Note that the returned DataFrame now consists of integers, as opposed to floating points. The above code is the most parsimonious way to define a wrapper, but Scikit-learn does not take kindly to using kwargs in __init__. If you plan on using your wrapper with other sklearn object such as pipeline or any grid search object (any method that will clone an instance of your wrapper), you need to remove **kwargs from the constructor.

class StandardScalerDf(StandardScaler):
    """DataFrame Wrapper around StandardScaler"""

    def __init__(self, copy=True, with_mean=True, with_std=True):
        super(StandardScalerDf, self).__init__(copy=copy,
                                               with_mean=with_mean,
                                               with_std=with_std)

    def transform(self, X, y=None):
        z = super(StandardScalerDf, self).transform(X.values)
        return DataFrame(z, index=X.index, columns=X.columns)
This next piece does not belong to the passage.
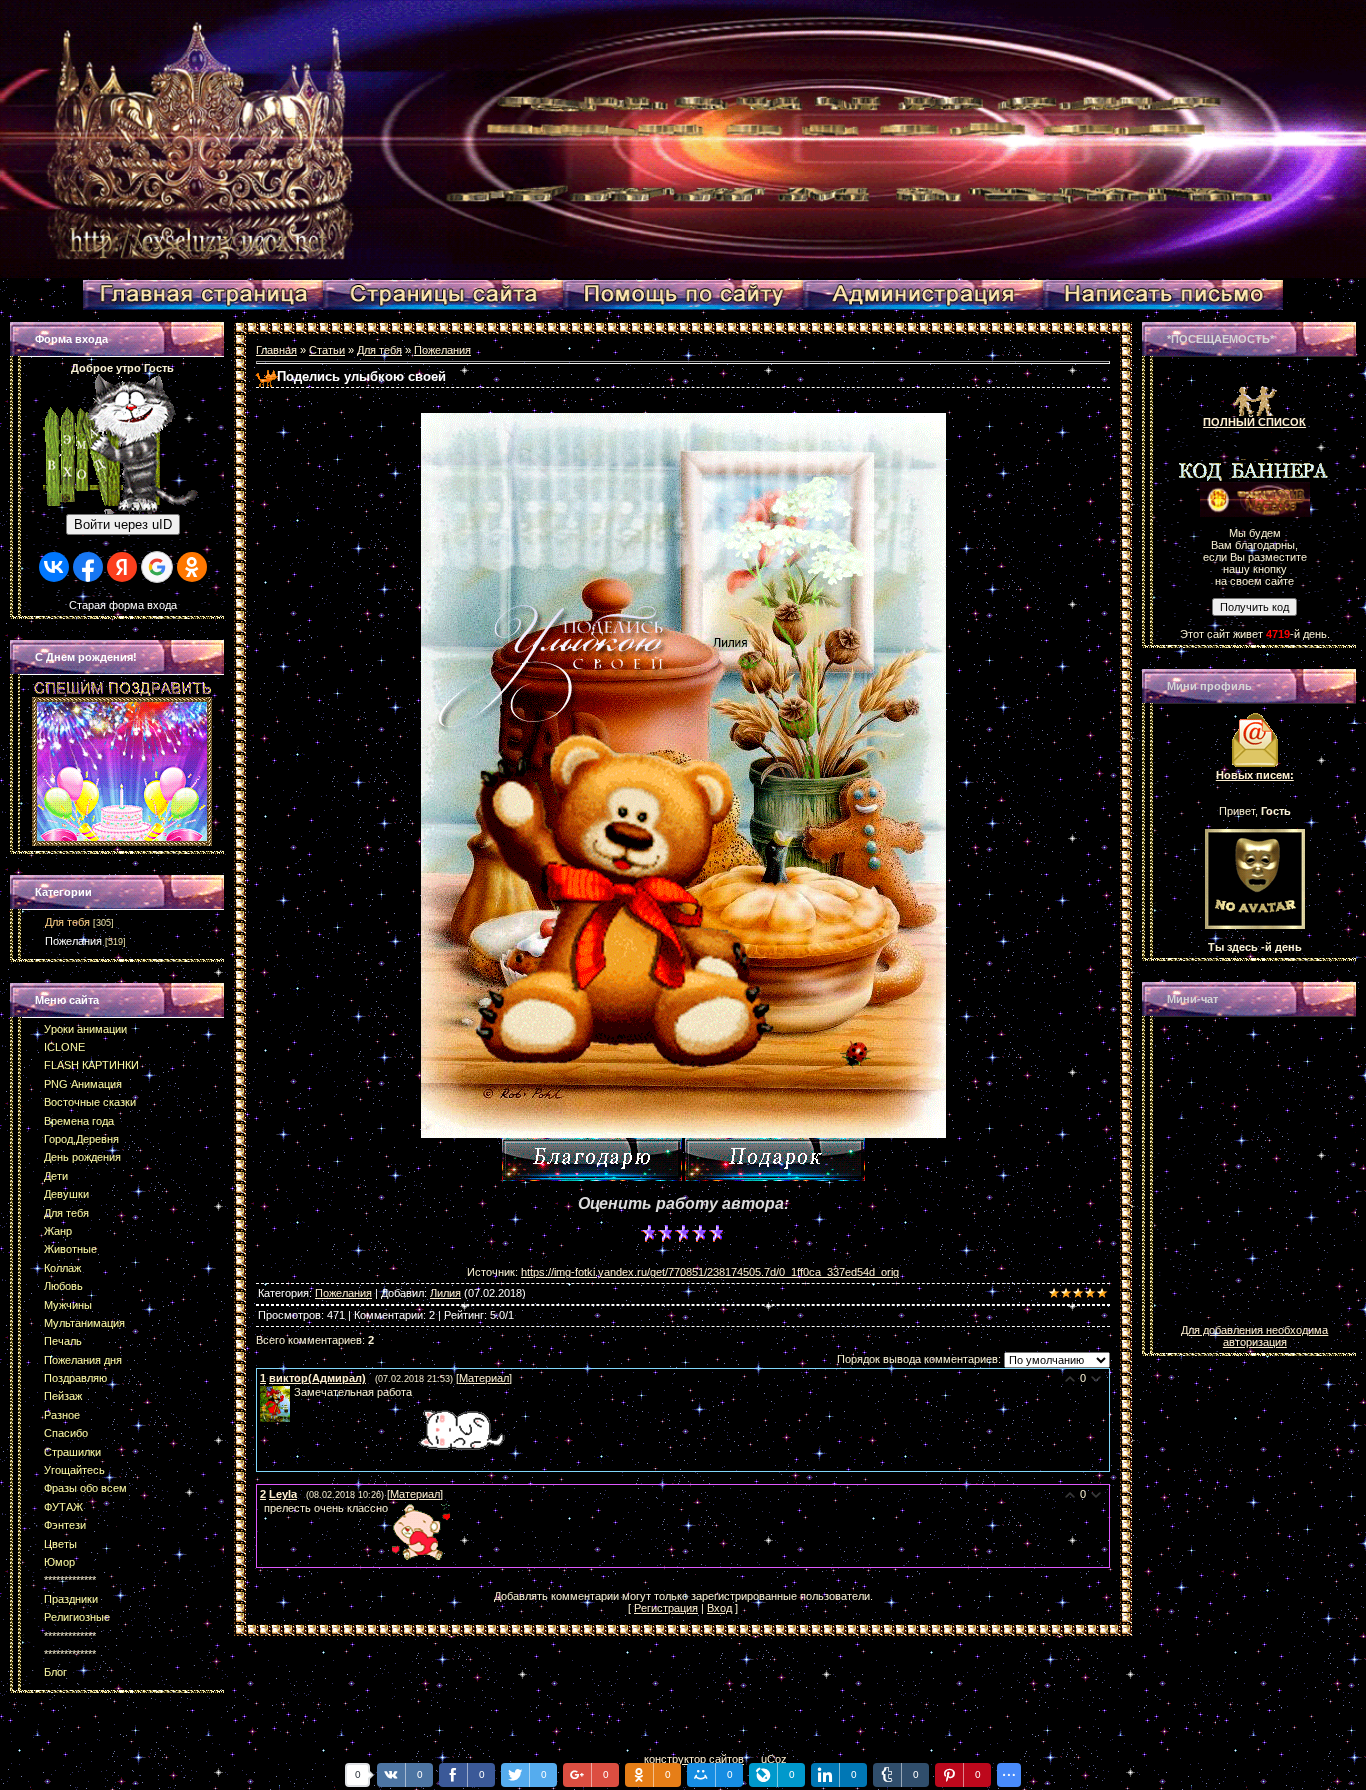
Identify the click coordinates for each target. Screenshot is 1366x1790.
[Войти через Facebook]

The StandardScalerDf work precisely as the original StandardScaler, with the one difference that it works on pandas DataFrame objects instead. Of course, there are many ways to improve this class: ideally we would want a class that accepts both and ndarray and a DataFrame, as well as a class that allows us to modify the DataFrame better. I leave that to you.